The issue that we ran into in New York was that when the crematories realized that they needed to extend their hours in order to accommodate the number of deaths that we were having, they needed to get permission from the state to do that. They didn’t get permission right away so before this even started we were behind.
If you imagine our capacity to handle an increase in deaths as a sponge, right now it is full and it is dripping wet. And then the **** hit the fan.
Funeral directors are sleeping at the office for three or four hours and then they’re working for another 14 to 18 hours, and it’s not enough. Its been like this relentlessly for weeks and it will continue like this for weeks.
Just to put into perspective how big the backlog was for burials and Cremations in New York as a result of the covid epidemic: Today is June 12th. Funerals occurred today for people who died April 29th.
And yet in all of this these professionals were continuing to go to work even though it meant that they were getting sick. Some of them have died. I’m sure their families have gotten sick.

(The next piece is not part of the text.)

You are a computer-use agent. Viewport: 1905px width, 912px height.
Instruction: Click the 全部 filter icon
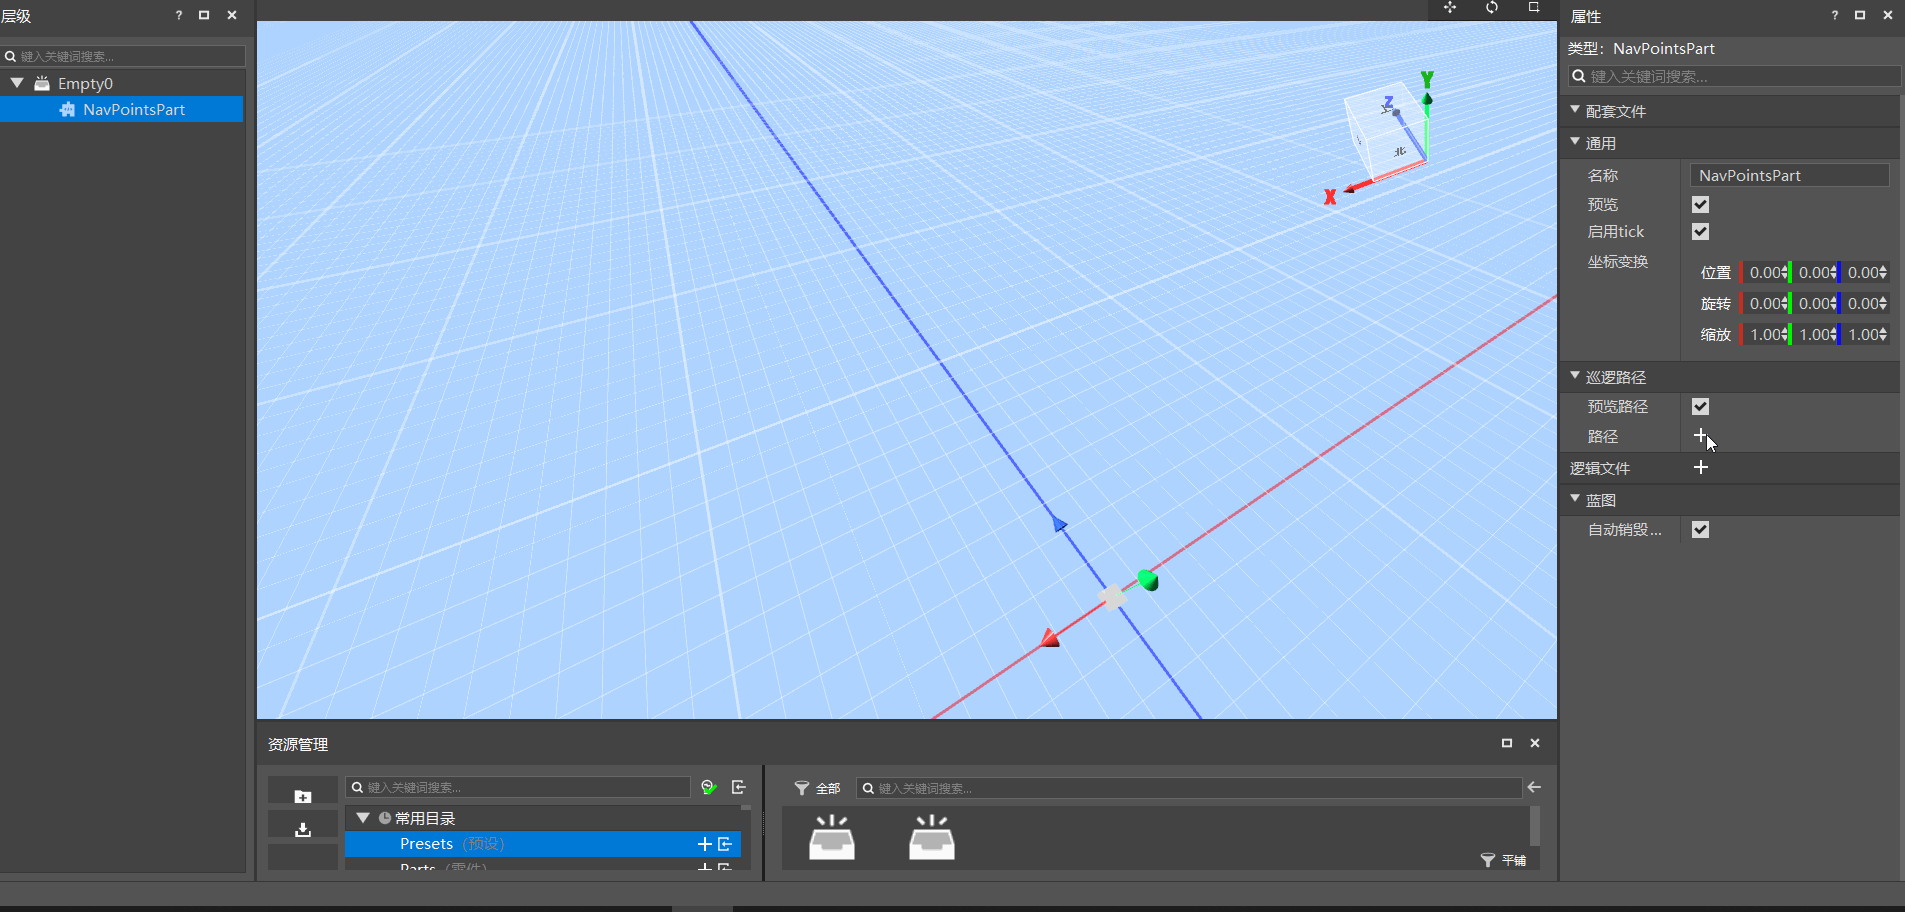pyautogui.click(x=801, y=788)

When you hear that horrible stereotype about funeral directors that I’m not going to repeat here, I want you to think about those people who are moving mountains, on fumes, in the name of service.
Funeral homes in the tri-state area have been begging for help but they are running out of room. They have turned their chapels, their garages, even their offices into storage for bodies so that they can continue accommodating the families that are calling them.